_Input material_
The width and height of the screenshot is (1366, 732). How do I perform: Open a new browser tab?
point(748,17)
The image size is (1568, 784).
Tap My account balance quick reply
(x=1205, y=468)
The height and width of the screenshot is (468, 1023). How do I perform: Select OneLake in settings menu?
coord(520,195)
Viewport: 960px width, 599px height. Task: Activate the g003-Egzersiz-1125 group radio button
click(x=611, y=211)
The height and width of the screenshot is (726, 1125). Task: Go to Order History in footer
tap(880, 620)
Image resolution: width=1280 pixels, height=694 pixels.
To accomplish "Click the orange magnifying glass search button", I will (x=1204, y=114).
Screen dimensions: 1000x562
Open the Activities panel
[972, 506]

_Assigned task_
Output all the lines above, matching them word for word.

_Output below_
The width and height of the screenshot is (1366, 732). How do I perform: Open a new browser tab?
point(748,17)
The image size is (1568, 784).
Tap My account balance quick reply
(x=1205, y=468)
The height and width of the screenshot is (468, 1023). How do I perform: Select OneLake in settings menu?
coord(520,195)
Viewport: 960px width, 599px height. Task: Activate the g003-Egzersiz-1125 group radio button
click(x=611, y=211)
The height and width of the screenshot is (726, 1125). Task: Go to Order History in footer
tap(880, 620)
Image resolution: width=1280 pixels, height=694 pixels.
To accomplish "Click the orange magnifying glass search button", I will (x=1204, y=114).
Screen dimensions: 1000x562
Open the Activities panel
[972, 506]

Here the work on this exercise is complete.